Objective: If the benefits of newborn screening and early intervention are to be fully realised, there is a need to understand the challenges of hearing aid management in infants. The aim was to investigate longitudinal changes in hearing aid use and hearing aid management challenges in very young infants.
Design: Eighty-one primarily female (99%) caregivers of infant hearing aid users completed a questionnaire about hearing aid management experiences, first when their infants were 3-7 months old, (1-6 months after hearing aid fitting) and again at 7-21 months of age. Hearing aid datalogging was compared to caregiver reports of daily use for 66 infants.
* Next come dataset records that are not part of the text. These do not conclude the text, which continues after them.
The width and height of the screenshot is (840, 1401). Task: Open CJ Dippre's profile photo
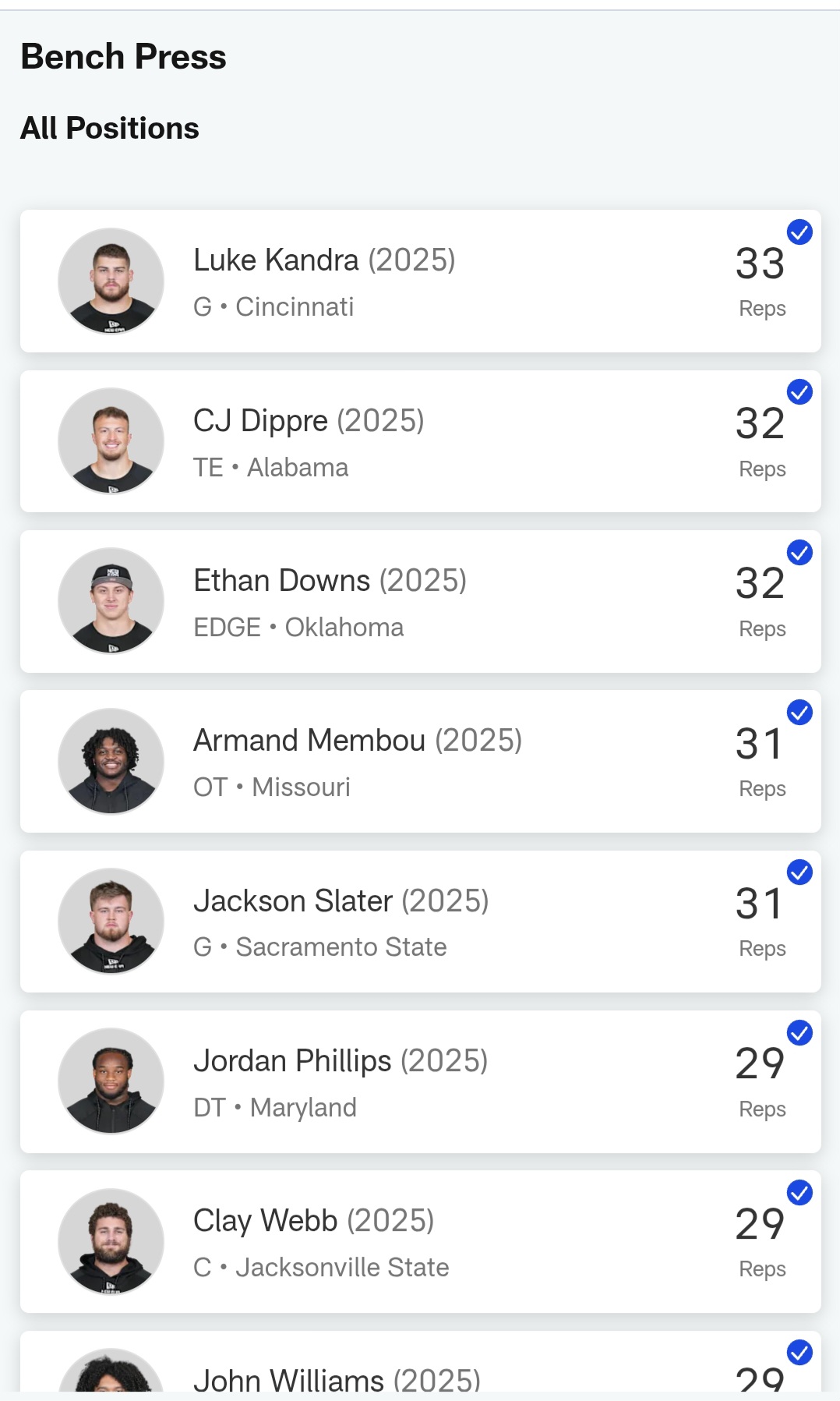(111, 440)
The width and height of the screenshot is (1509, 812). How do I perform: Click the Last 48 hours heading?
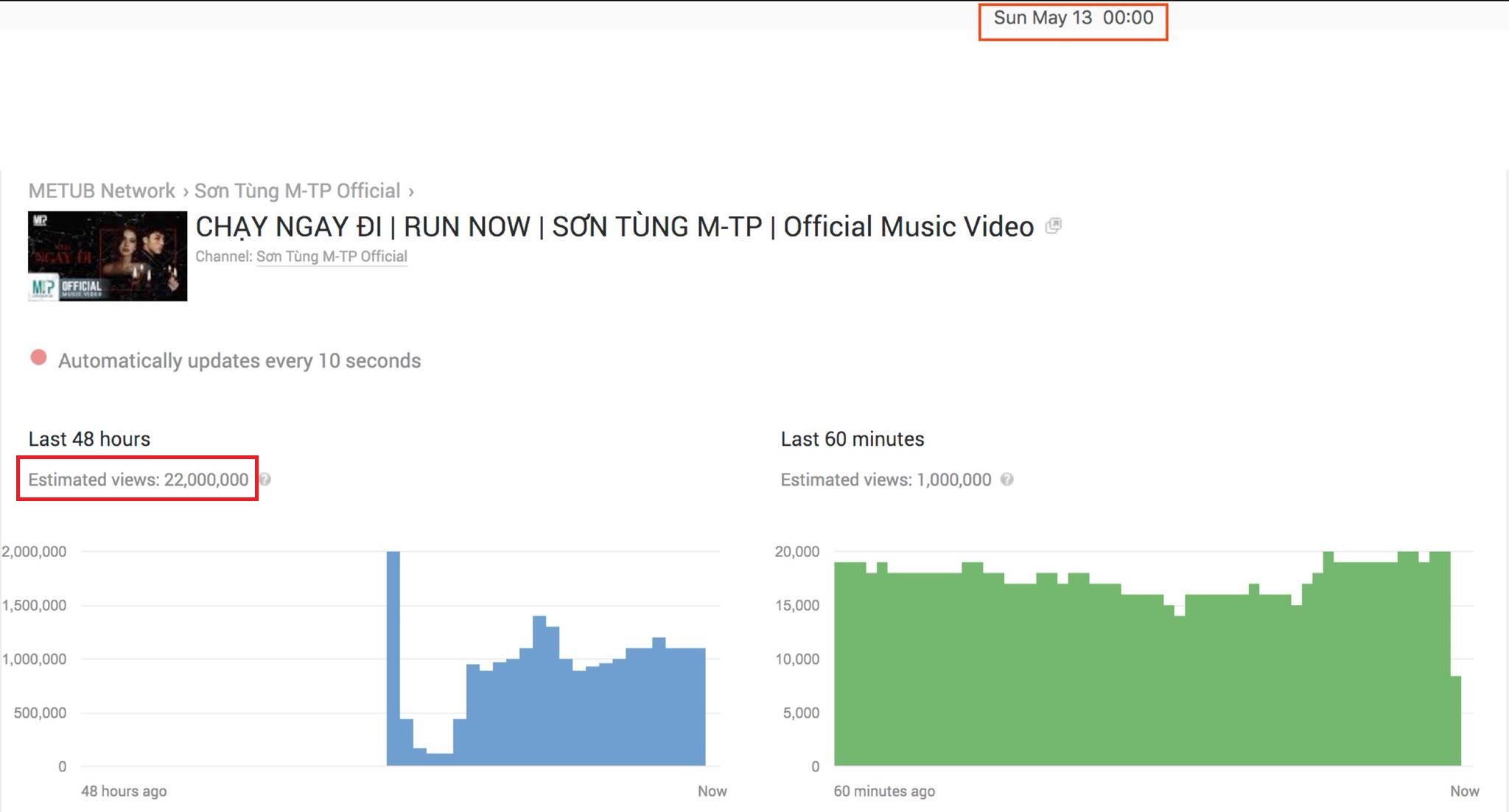point(89,439)

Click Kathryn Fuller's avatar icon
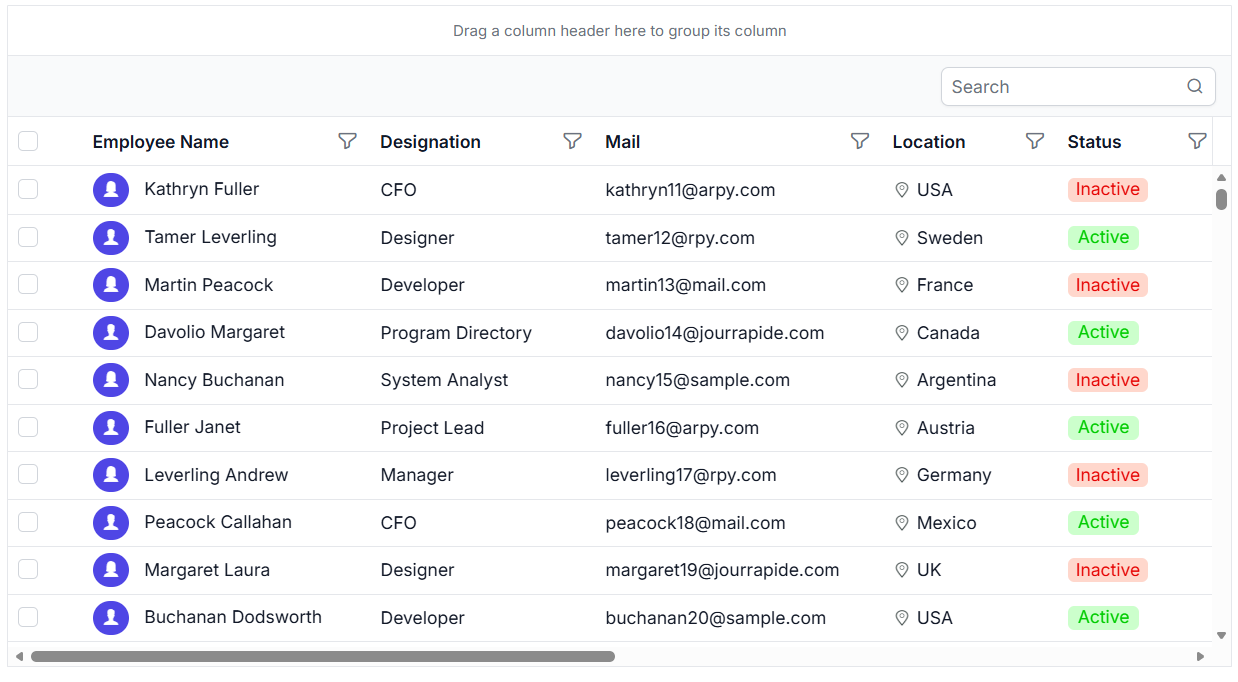click(x=111, y=189)
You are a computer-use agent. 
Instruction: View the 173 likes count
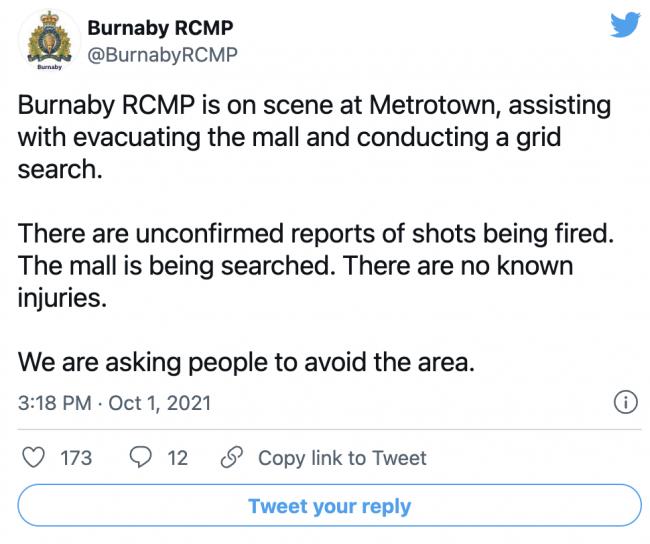(76, 458)
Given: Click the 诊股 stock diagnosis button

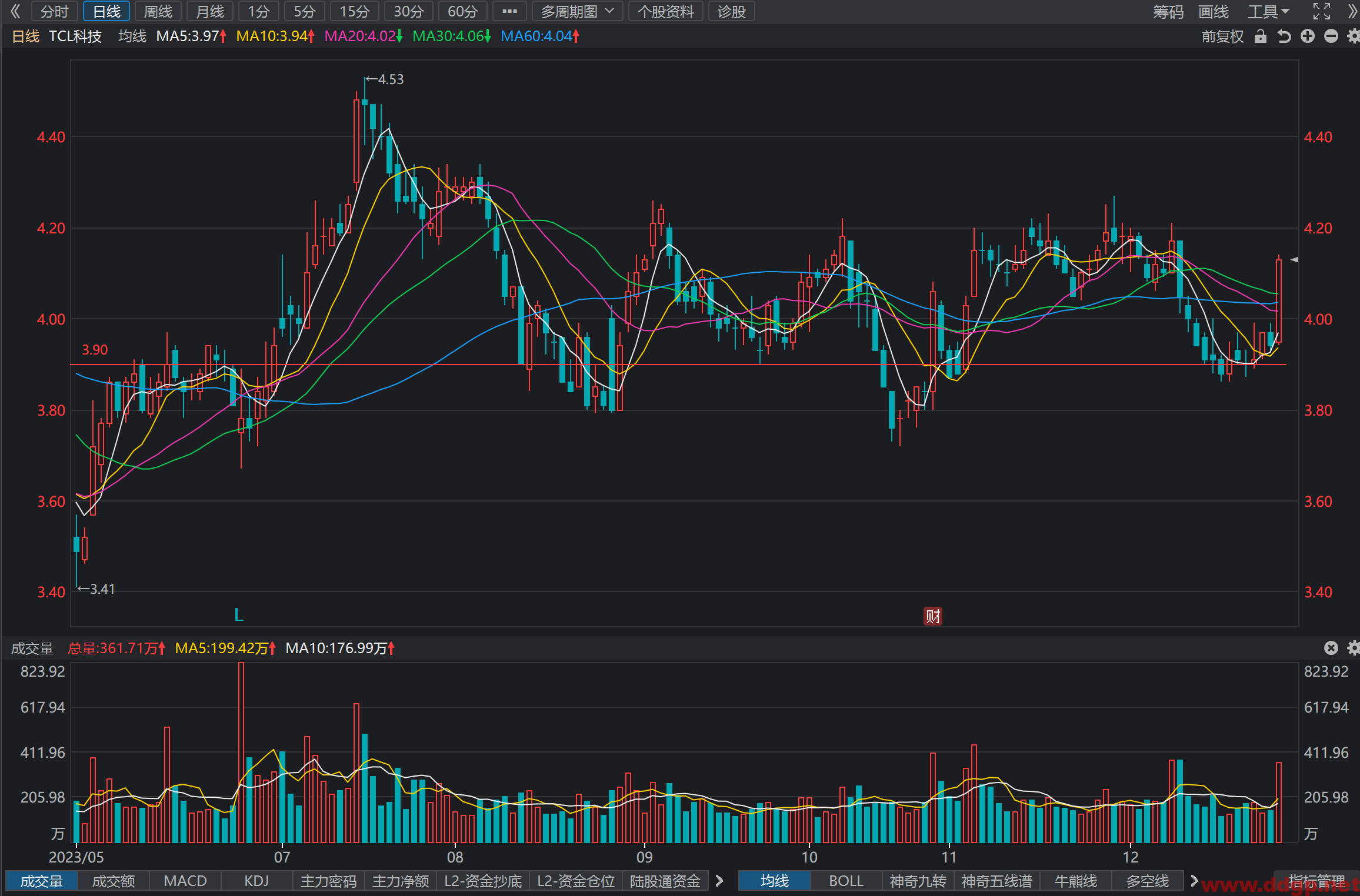Looking at the screenshot, I should point(731,11).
Results: The main caregiver hearing aid management challenges were performing listening checks and troubleshooting. These challenges reduced over the approximately 5-month time period but remained a problem with around a quarter of respondents still not confident or not sure about troubleshooting, and around a third not performing a daily listening check. Mean daily hearing aid use, obtained from datalogging, declined significantly over time from 6.6 to 5.3 hours. Further analysis revealed reduced hearing aid use was primarily amongst infants with profound losses (n=11). Caregivers overestimated daily hours of use at both time points. Caregivers reported difficulty with the infants pulling out their hearing aids, especially at the later time point.
Conclusions: The findings from this relatively large sample of caregivers of young infants, assessed at 2 time points, revealed significant challenges in hearing aid management, including highly variable daily hearing aid use. Interventions that use behaviour change techniques may be needed to ensure intentions are consistently turned into successful actions, if the benefits of newborn hearing screening and early intervention are to be fully realised.